How could we possibly have been sucked in by a show that has no profanity, no sex, very little violence - and not one chase scene! It’s just a soap opera, after all, one that takes place in the 1920s right after World War I in London. The Eliotts of the title are two attractive sisters whose widowed father dies in the first episode and leaves them penniless.
Whatever will they do? They have been sheltered all their lives, have neither attended school nor been trained to do anything useful at all. They’re too uppercrust to take in laundry or to work as someone’s personal assistant, although the older sister does indeed take such a job with the man who will eventually become her husband. Coincidence? I think not.
All the sisters know is how to design dresses. Cooped up inside their family home, they’ve done nothing but draw pictures and make their own clothes, which are fairly haute, considering they don’t know much couture.

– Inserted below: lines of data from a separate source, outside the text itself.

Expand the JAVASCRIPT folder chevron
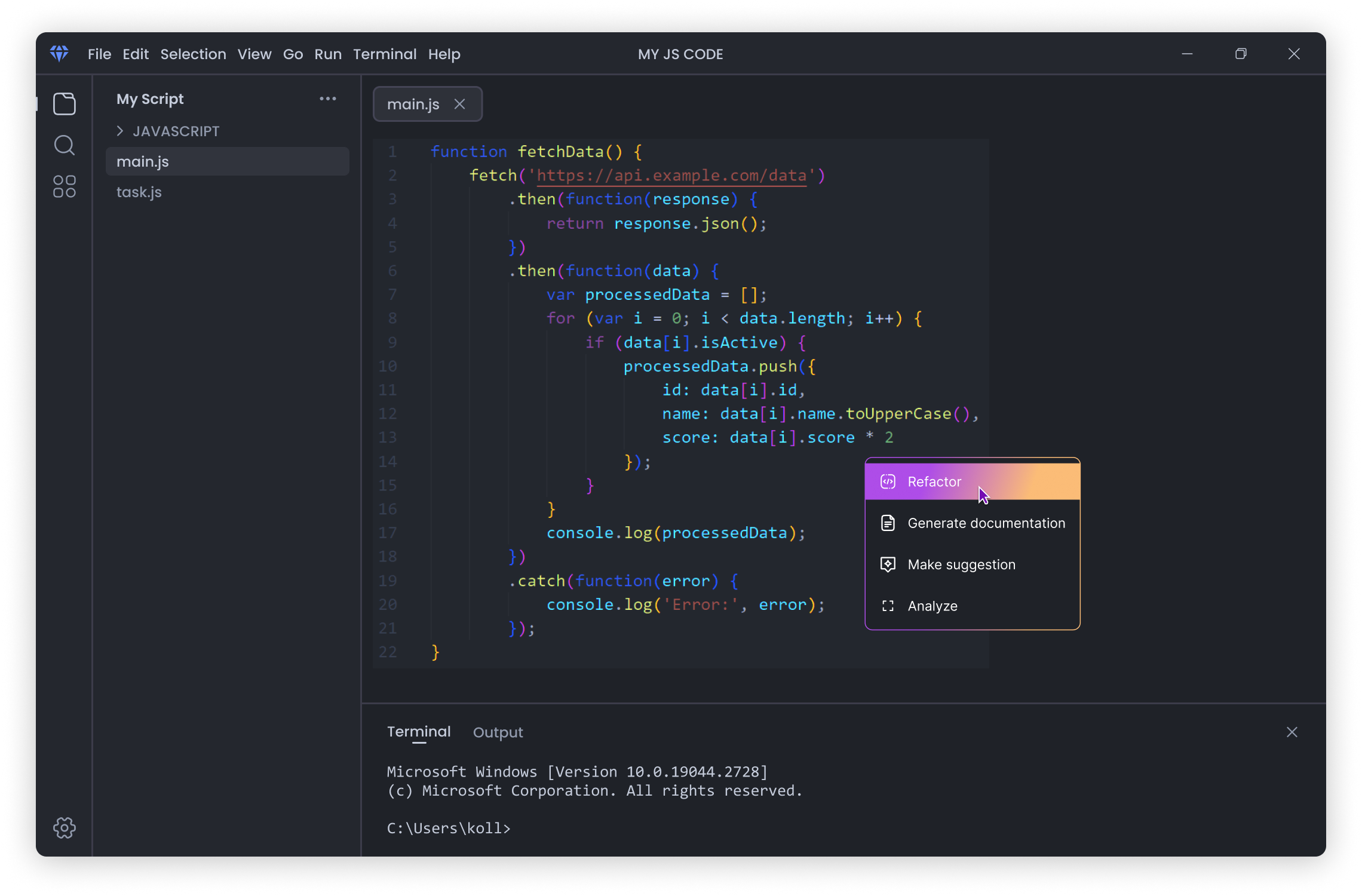Viewport: 1362px width, 896px height. pos(120,131)
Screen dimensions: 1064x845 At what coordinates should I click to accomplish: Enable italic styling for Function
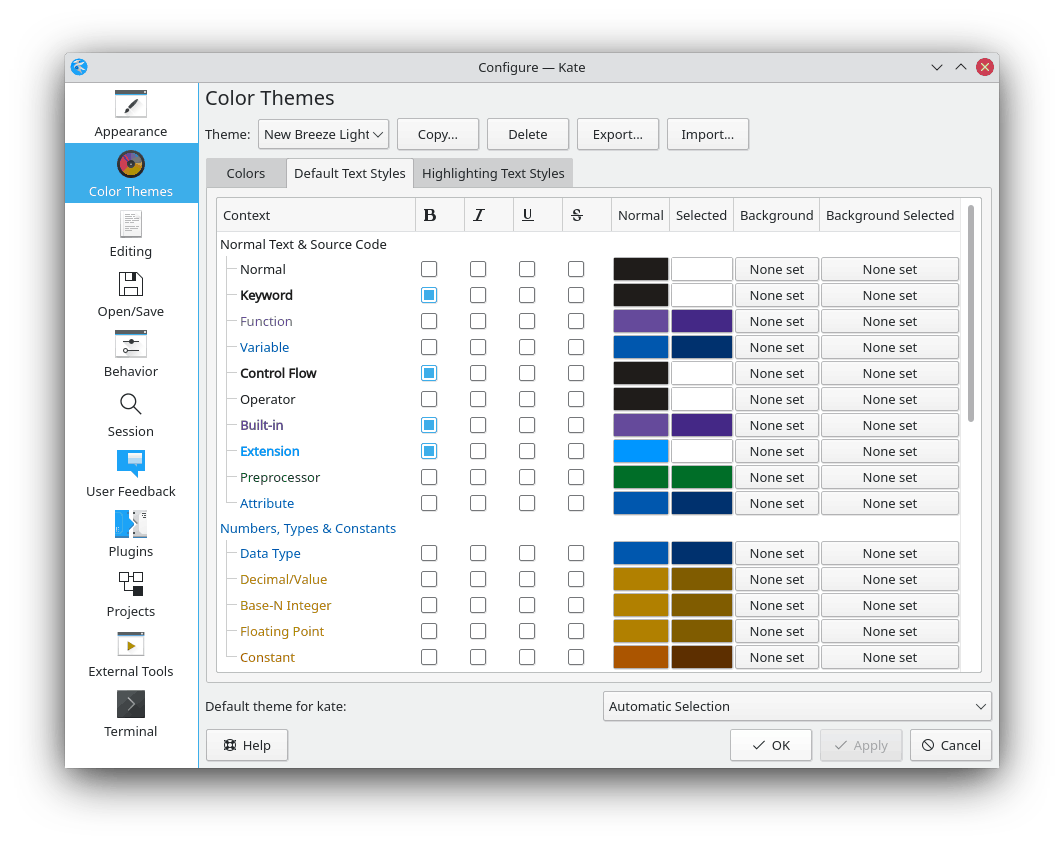coord(478,320)
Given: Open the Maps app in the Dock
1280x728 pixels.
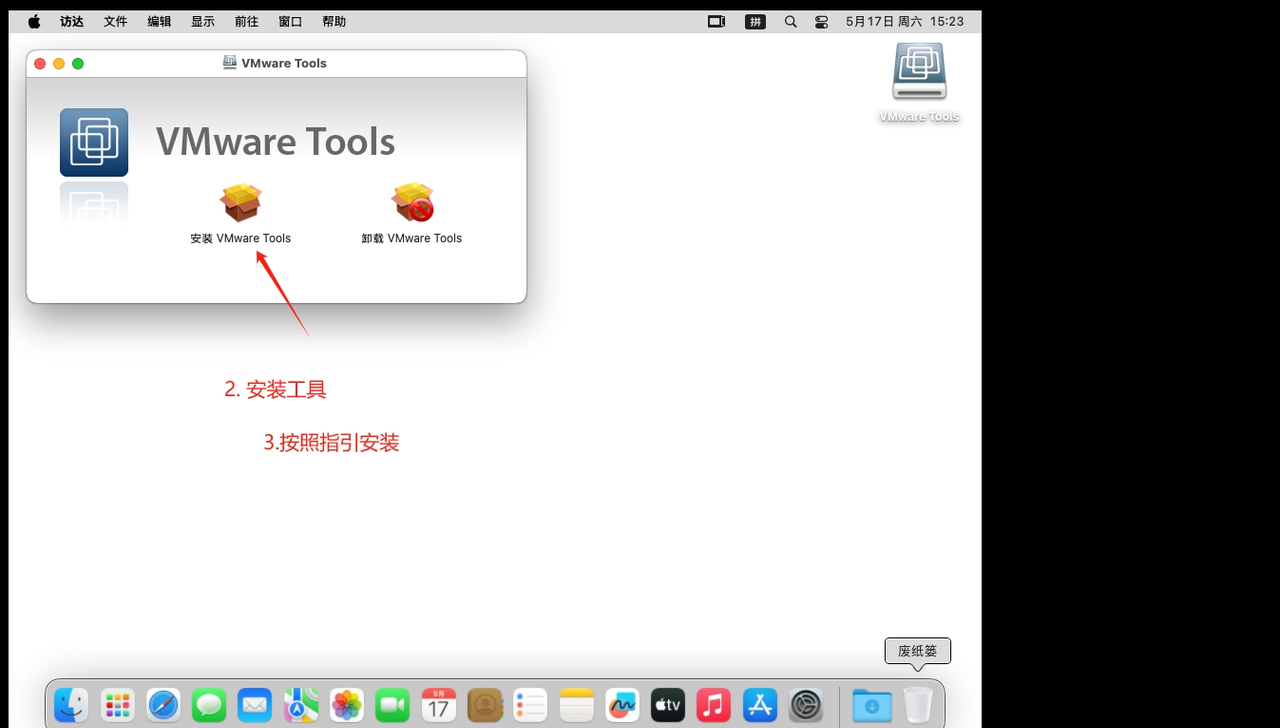Looking at the screenshot, I should coord(300,705).
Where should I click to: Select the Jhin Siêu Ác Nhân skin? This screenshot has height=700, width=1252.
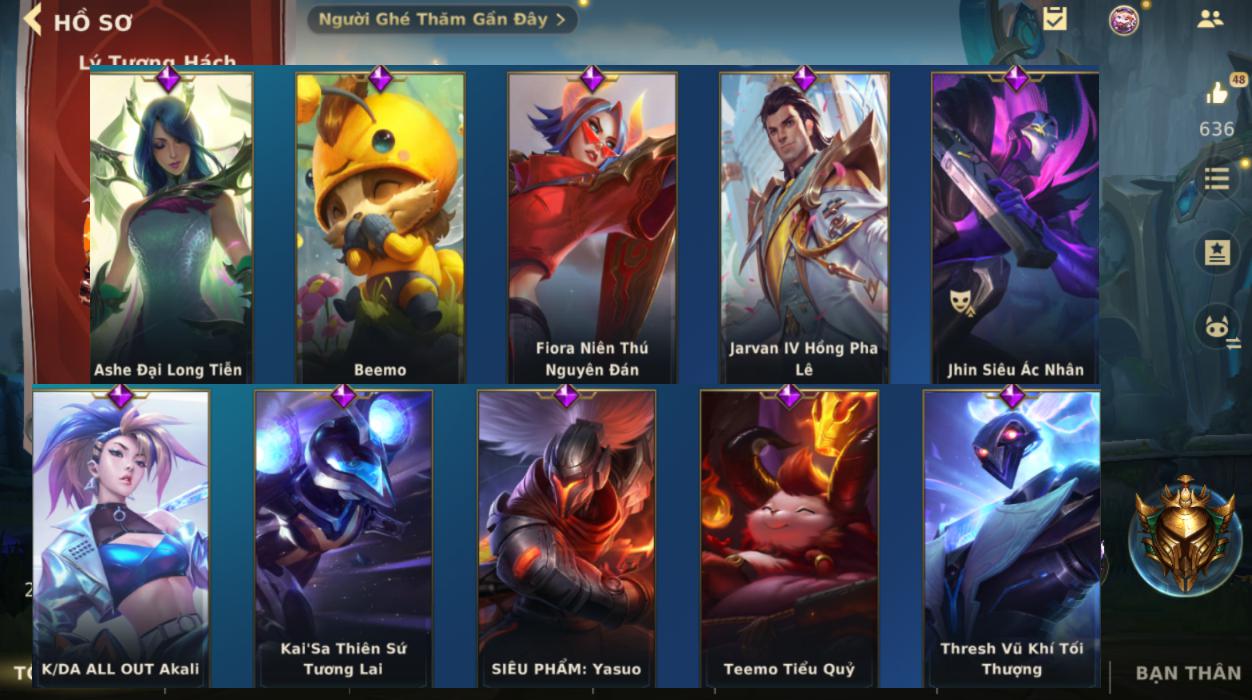[1016, 227]
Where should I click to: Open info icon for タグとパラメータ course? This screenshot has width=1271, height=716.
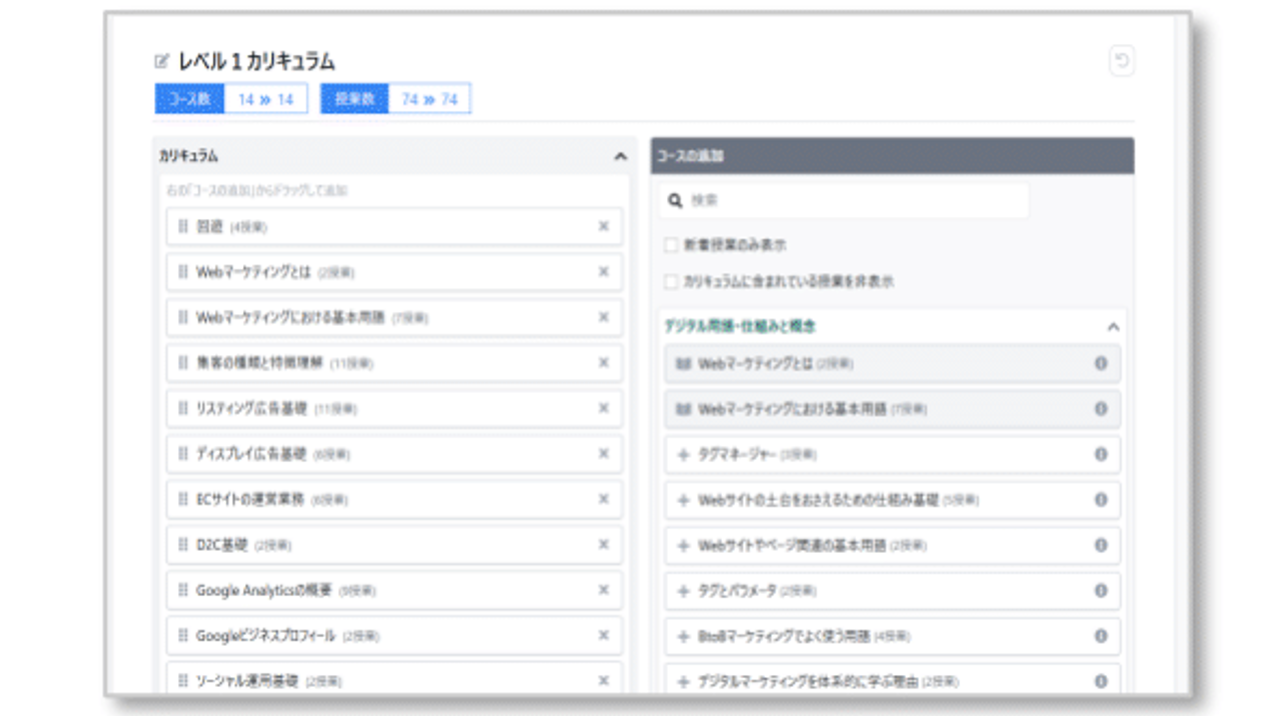(1101, 591)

Compelling? Not from that description, no, but in practice, this show captivated us from the very first episode. We couldn’t wait for Netflix to deliver us the discs. We tried very hard to avoid learning anything more from the web about the show, preferring to discover it as the Brits did over a dozen years ago.
We laughed and cried, were outraged and thrilled. We fell in love with Miss Bea and Miss Evie. And when it was over, when we had watched the final episode - crestfallen that there would be no more - we went through massive withdrawal. We scoured the web and found a British show called “French and Saunders” had done a few very funny parodies of the show, calling it the “House of Idiots.” We sighed, loving the parody despite the good-natured ribbing the comediennes gave our precious Eliott sisters. Even this satisfied our craving.
But now, there is truly no more. And we miss it ever-so-much.